Bootstrapping mean difference: standard error versus quantiles I am implementing a bootstrap procedure (in R) to calculate the confidence interval of a difference of two means.
I have little experience with bootstrap but I am aware of two methods:

*

*calculate the standard deviation of the bootstrap sample and construct the CI accordingly

*get the CI from the quantiles of the bootstrap sample

Here is some commented R code for 500 replications:
x=mtcars$mpg
by=ifelse(mtcars$vs==0, "vshaped", "straight")
R=500 
ref = "vshaped"
conf_level=0.95

#effect: difference in means
effect = mean(x[by!=ref], na.rm = TRUE) - mean(x[by==ref], na.rm = TRUE)

#bootstrap effect:
beffect = numeric(length=R)                   #allocate a vector of length 500
for (i in 1:R) {                              #loop over 500 times
    ib = sample(1:length(x), replace = TRUE)  #get sample row numbers
    xi = x[ib]                                #select samples in x
    gi = by[ib]                               #select samples in by
    #allocate the effect
    beffect[i] = mean(xi[gi!=ref], na.rm = TRUE) - mean(xi[gi==ref], na.rm = TRUE)
}

#method 1: standard error
sd.effect = sd(beffect, na.rm=TRUE)
effect + qnorm(c((1-conf_level)/2, 1-(1-conf_level)/2))*sd.effect
#> [1]  4.773336 11.107617

#method 2: quantiles
quantile(beffect, c(0.025,0.975))
#>      2.5%     97.5% 
#>  4.827105 10.952341

Created on 2021-03-22 by the reprex package (v1.0.0)
As you can see, the results are slightly different, which is somehow expected.
However, I could not find any resources about the difference between these procedures.
Is one better suited in some cases?
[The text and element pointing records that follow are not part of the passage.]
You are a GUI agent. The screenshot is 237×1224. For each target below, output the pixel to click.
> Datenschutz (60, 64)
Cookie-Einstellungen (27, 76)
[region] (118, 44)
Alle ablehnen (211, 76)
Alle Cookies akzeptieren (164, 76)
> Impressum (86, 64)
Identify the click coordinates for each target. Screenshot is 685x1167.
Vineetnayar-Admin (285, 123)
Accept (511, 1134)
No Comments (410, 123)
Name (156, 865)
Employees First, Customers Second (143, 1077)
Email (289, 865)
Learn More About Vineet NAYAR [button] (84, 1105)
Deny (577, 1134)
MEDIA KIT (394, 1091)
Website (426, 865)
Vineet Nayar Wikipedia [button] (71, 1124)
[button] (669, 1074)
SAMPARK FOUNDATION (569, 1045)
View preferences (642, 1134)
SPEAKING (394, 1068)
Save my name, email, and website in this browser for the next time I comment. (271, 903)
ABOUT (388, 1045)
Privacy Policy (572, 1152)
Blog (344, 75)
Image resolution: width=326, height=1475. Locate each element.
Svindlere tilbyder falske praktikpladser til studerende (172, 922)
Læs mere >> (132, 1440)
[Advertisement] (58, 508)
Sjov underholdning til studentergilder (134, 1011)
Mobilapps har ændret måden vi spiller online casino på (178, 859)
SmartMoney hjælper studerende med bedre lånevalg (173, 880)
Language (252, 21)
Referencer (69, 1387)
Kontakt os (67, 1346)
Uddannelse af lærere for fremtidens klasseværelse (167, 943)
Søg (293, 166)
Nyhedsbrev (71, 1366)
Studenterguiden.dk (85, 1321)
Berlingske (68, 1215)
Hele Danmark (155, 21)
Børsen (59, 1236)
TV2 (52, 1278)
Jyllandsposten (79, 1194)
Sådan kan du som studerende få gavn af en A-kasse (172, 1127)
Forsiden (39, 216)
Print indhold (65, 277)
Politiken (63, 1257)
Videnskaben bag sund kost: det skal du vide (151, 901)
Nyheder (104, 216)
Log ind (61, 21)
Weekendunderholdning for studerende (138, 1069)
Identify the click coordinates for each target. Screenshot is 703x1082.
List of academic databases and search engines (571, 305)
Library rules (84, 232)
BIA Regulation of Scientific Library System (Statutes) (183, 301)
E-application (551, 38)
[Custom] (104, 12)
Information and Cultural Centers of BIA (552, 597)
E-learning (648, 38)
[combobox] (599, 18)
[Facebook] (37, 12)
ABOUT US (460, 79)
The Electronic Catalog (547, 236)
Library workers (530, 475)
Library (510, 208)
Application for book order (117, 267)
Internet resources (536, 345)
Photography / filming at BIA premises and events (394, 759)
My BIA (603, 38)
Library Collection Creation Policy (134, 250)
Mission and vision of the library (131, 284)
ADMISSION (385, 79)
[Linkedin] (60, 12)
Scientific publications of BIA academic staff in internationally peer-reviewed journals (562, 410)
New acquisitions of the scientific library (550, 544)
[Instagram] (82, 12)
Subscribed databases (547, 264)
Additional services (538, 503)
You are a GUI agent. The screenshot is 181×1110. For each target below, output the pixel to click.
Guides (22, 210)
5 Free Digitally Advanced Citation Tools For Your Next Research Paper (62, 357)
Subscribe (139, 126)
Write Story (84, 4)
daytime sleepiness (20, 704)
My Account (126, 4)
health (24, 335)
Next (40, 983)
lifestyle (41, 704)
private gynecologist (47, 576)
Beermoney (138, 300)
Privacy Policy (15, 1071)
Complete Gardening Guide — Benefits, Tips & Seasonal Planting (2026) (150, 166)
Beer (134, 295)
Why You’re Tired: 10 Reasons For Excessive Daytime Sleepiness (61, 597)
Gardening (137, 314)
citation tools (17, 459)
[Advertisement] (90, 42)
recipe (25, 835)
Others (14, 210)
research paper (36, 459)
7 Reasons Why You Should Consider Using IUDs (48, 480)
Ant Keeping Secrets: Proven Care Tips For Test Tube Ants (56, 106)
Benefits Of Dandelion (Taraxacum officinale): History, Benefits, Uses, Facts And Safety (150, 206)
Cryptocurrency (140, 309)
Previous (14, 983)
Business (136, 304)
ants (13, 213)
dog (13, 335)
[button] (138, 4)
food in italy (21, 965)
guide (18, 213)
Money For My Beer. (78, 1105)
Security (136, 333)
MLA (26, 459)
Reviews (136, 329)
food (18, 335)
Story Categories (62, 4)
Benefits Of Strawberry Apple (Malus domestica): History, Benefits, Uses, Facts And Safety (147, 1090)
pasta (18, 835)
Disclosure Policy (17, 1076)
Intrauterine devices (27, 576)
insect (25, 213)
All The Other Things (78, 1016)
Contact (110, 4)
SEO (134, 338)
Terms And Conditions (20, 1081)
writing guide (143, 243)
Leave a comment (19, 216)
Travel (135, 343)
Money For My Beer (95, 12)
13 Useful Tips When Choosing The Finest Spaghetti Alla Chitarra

What hypothesis do they imply each?
 A: Your bootstrapped beffect is drawn from some normal distribution:
hist(beffect)
qqnorm(beffect)
qqline(beffect)


So your question is: I have a large number of samples from a normal distribution, how to determine the quantiles of the underlying distribution. In any case, you can only estimate these quantiles, never determine them. When faced with the task to produce the best possible estimates the most important thing to do is investigate many more cars. Man these are 32 cars form 1974! If you want to know about cars, sample more cars and maybe more up-to-date ones. That is the most important aspect: get as much data as you can. Then the next step is to draw more then 500 bootstrap samples Sample a million while you are sitting at your desk or ten million while you pour a cup of coffee. That will bring the two estimates close together. Investing the time into these two steps will make far more difference then thinking to long about whether or not a parametric or a non-parametric bootstrap will bring a tiny advantage in precision.
Whilst typing this I ran you code with R = 1e7 in the background. The result was
> effect + qnorm(c((1-conf_level)/2, 1-(1-conf_level)/2))*sd.effect
[1]  4.655487 11.225466
> 
> quantile(beffect, c(0.025,0.975))
     2.5%     97.5% 
 4.701619 11.266667 

Compare the precision of the lower and upper borders with the width of the confidence interval and you will find, that most of the time it really does not matter. Remove or add just one car and see the influence that makes in comparison.